Já faz quase 20 anos desde o atentado terrorista do World Trade Center, que vitimou quase 3 mil pessoas e feriu mais outros 6 mil, mas a cidade de Nova Iorque ainda não esqueceu o trágico 11 de setembro de 2001.
Isso não significa, todavia, que a cidade não tenha lidado com o trauma e se reconstruído mais forte e determinada. Foi exatamente o que aconteceu, especialmente na área da baixa Manhattan, que abrigava os dois prédios do centro de negócios e todo o distrito financeiro da região.

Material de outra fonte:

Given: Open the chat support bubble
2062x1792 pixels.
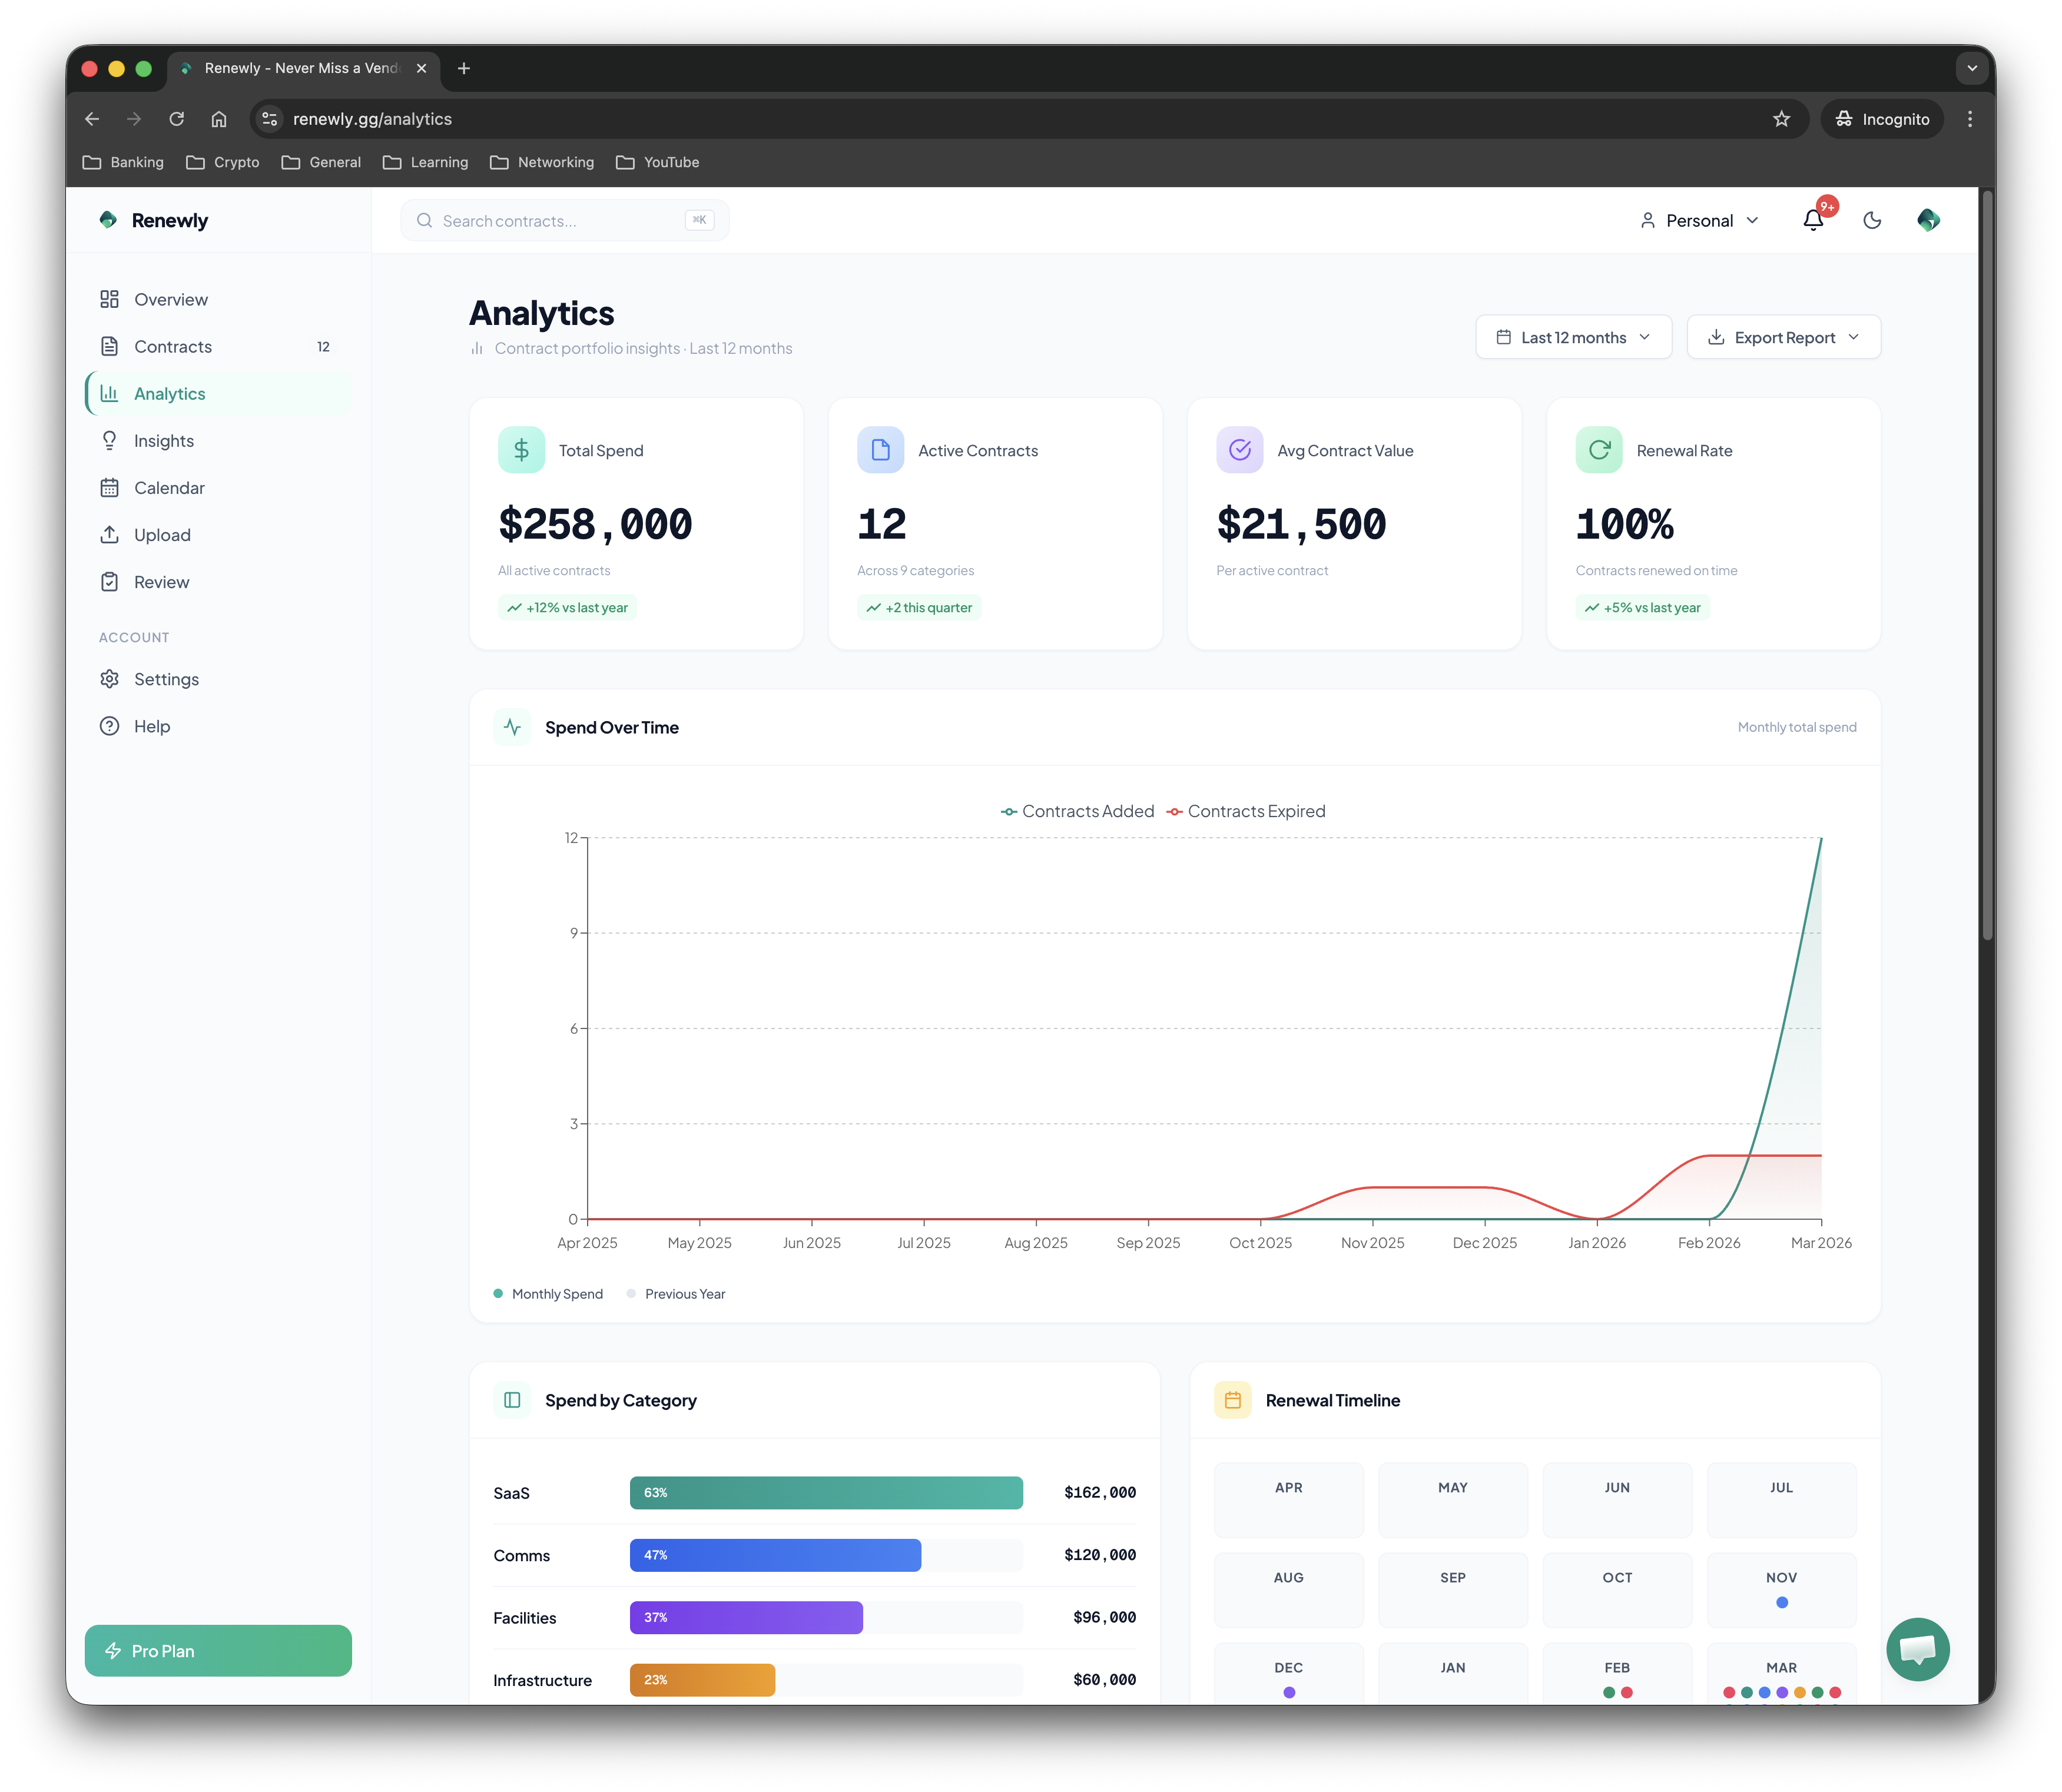Looking at the screenshot, I should (x=1917, y=1649).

Hoje, a área ainda abriga muitos escritórios comerciais, mas foi transformada pelo turismo e pelas novas construções que surgiram para honrar e homenagear as vítimas do ataque. Continue a leitura para saber mais!

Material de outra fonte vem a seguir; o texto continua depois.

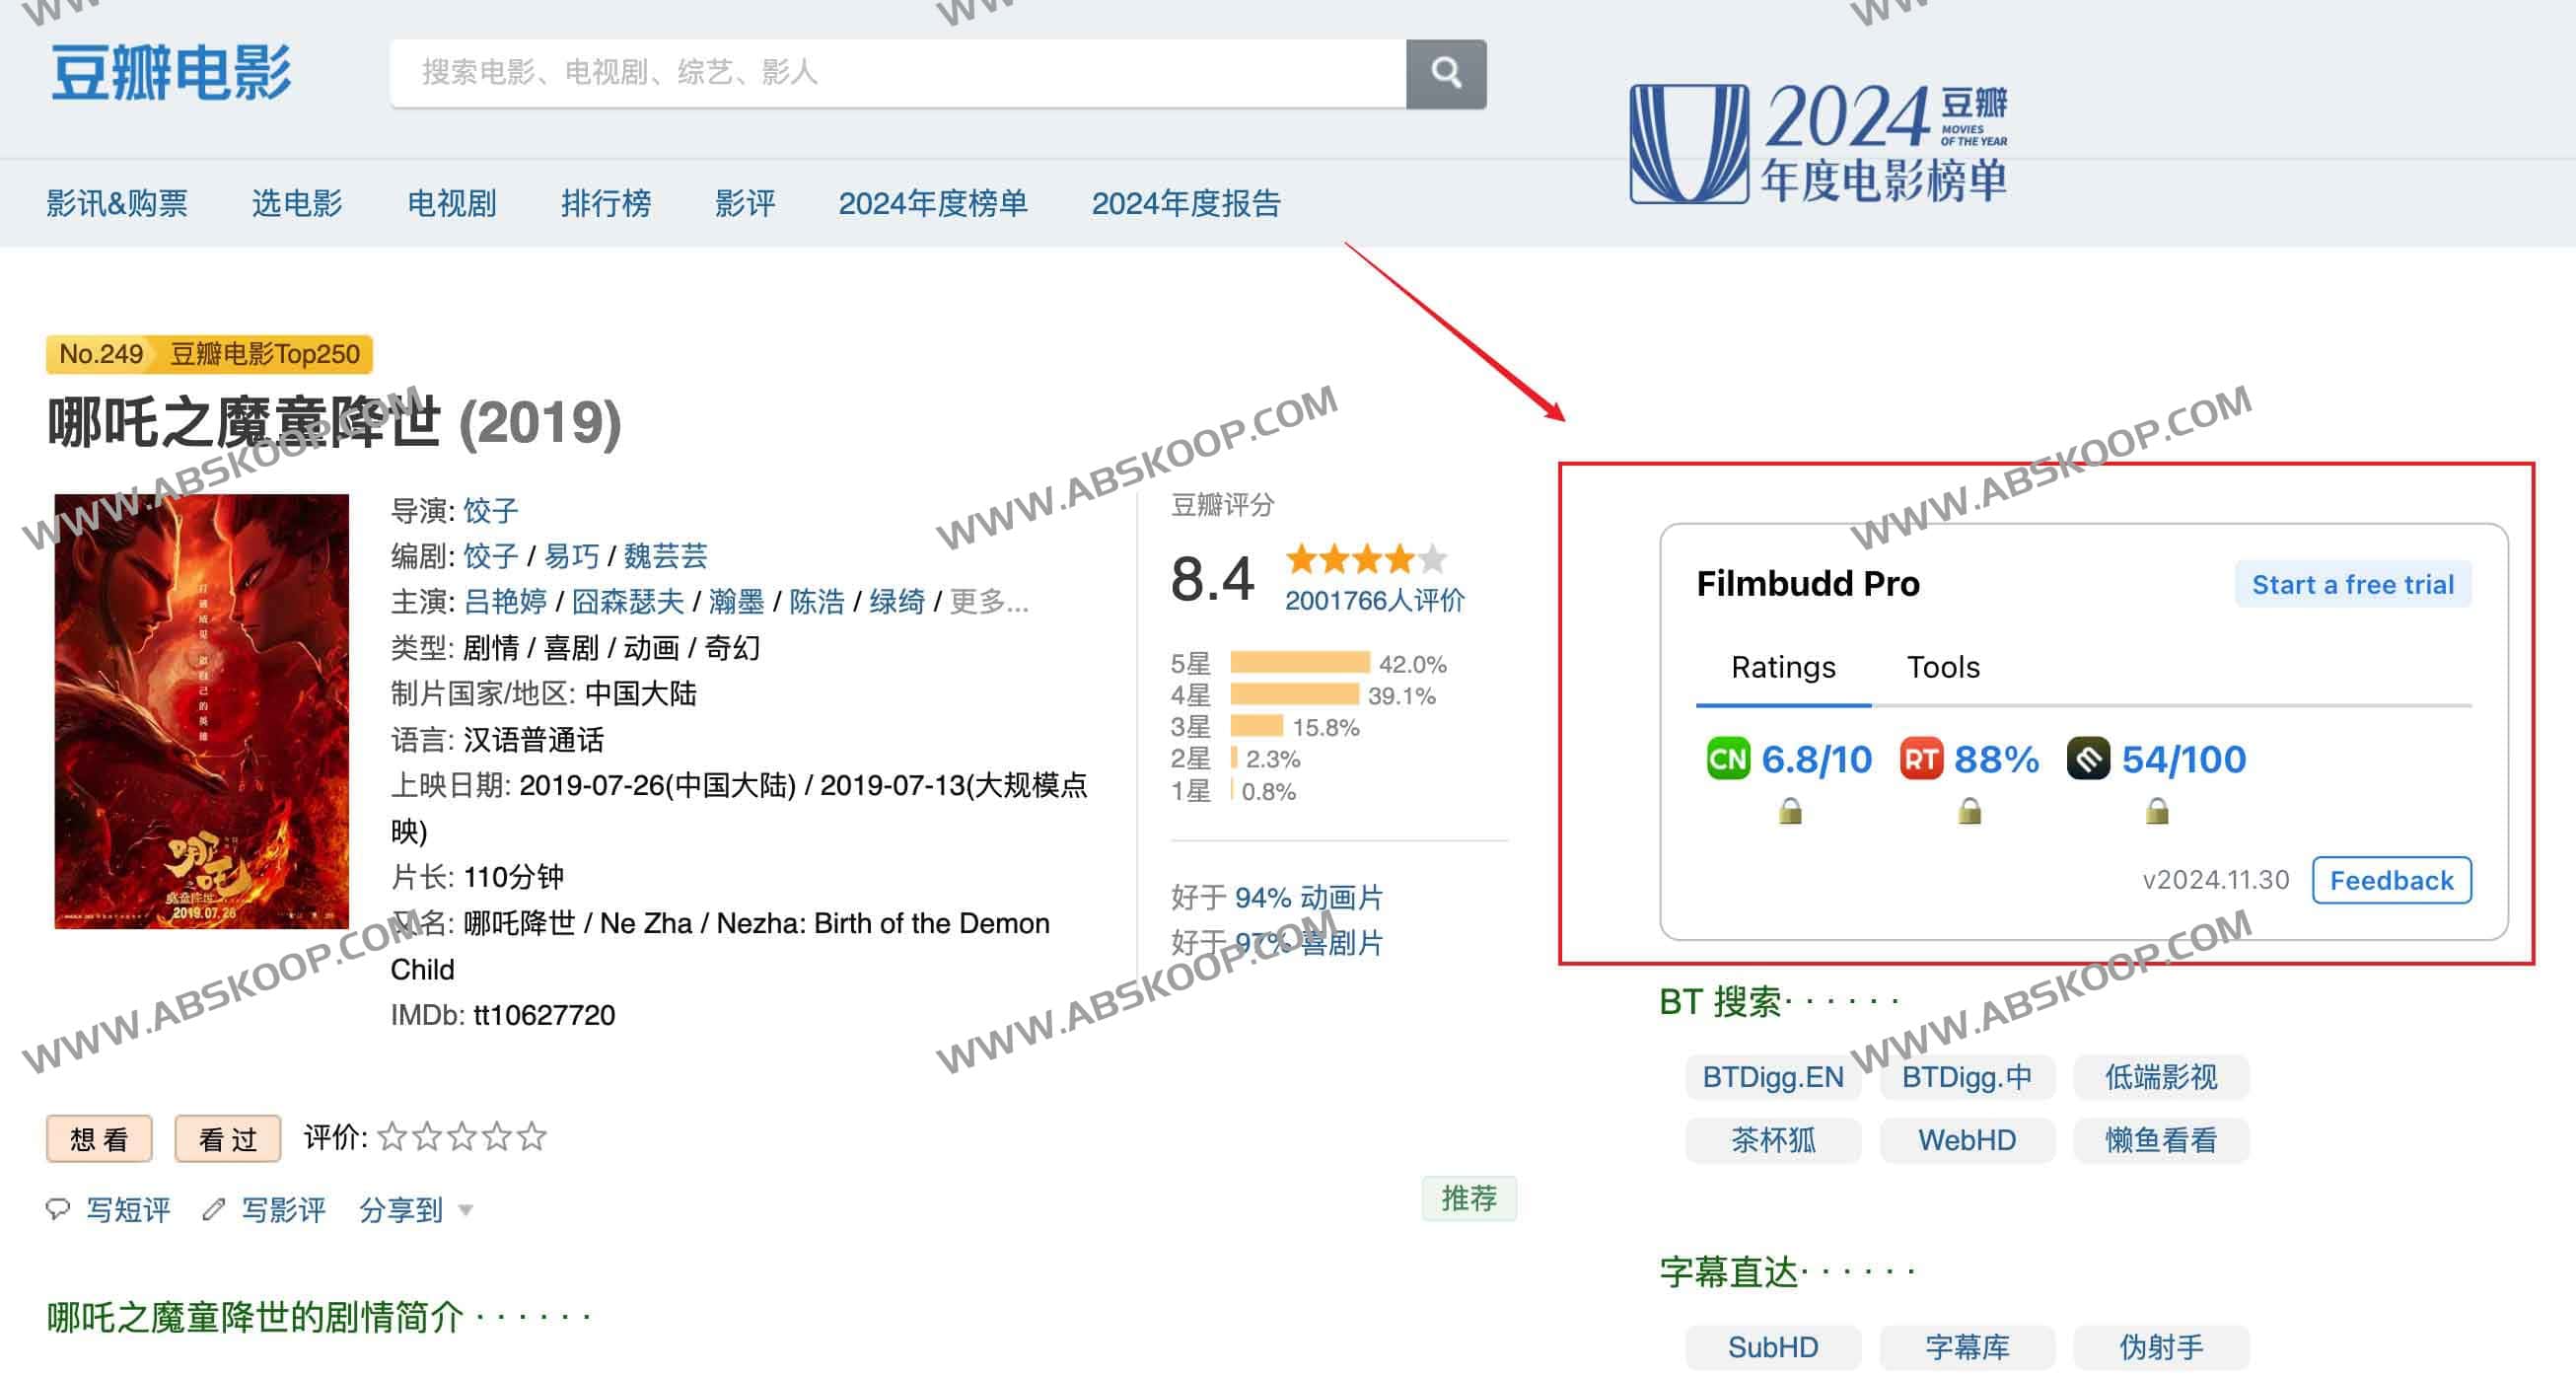Click Start a free trial button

O centro da região do World Trade Center é ocupado hoje por um complexo que conta com um memorial (chamado de 9/11 Memorial Plaza) e um museu (o Museu Nacional do 11 de Setembro), que lembram e homenageiam as vítimas do atentado terrorista que derrubou os dois prédios do local.
O complexo foi desenhado por Michael Arad e Peter Walker, do escritório Handel Architects, que venceu a competição ao propor soluções de como lidar com o espaço e homenagear as vítimas adequadamente.
Onde deveriam estar as duas torres do World Trade Center, há dois rebaixamentos das exatas medidas das plantas dos prédios, formando piscinas com quedas d’água infinitas, que atuam como “pegadas” deixadas pelas torres. No entorno dos monumentos, estão pedras de bronze com os nomes das mais de 3 mil vítimas dos ataques de 2001 e também de 1993.
O lugar é muito quieto e tranquilo, com um silêncio respeitoso em direção às vítimas, mesmo com a visita de milhões de turistas no ano todo. Só nos primeiros 12 meses do memorial (inaugurado em 2011), foram 4,5 milhões de visitantes.
Além do memorial, o lugar ainda abriga dois importantes pontos de visitação. O primeiro, claro, é o museu, que fica cerca de 21 metros debaixo da terra. Ele foi desenhado pela firma de arquitetura Davis Brody Bond e conta com mais de 10 mil m² de espaço para abrigar uma coleção de 14 mil artefatos, 40 mil imagens e centenas de horas de vídeos e gravações de voz sobre o ocorrido. Dentre as peças em exposição do museu estão caminhões de bombeiros danificados no salvamento, pedaços das torres e até partes dos aviões usados no ataque.
O design do museu aborda um estilo desconstrutivista, simulando um prédio inacabado — ou, mais adequadamente, em desconstrução. O estilo foi usado para refletir os efeitos do ataque às Torres Gêmeas.
á o segundo ponto de visitação é a Árvore Sobrevivente, uma árvore que ficava na região e foi a única a resistir à queda das toneladas de escombros das duas torres. Depois de ser retirada do lugar e tratada, ela retornou e está plantada ali, ao lado de muitas outras. Curiosamente, os responsáveis pelo memorial garantem que ela é a primeira a florescer todos os anos.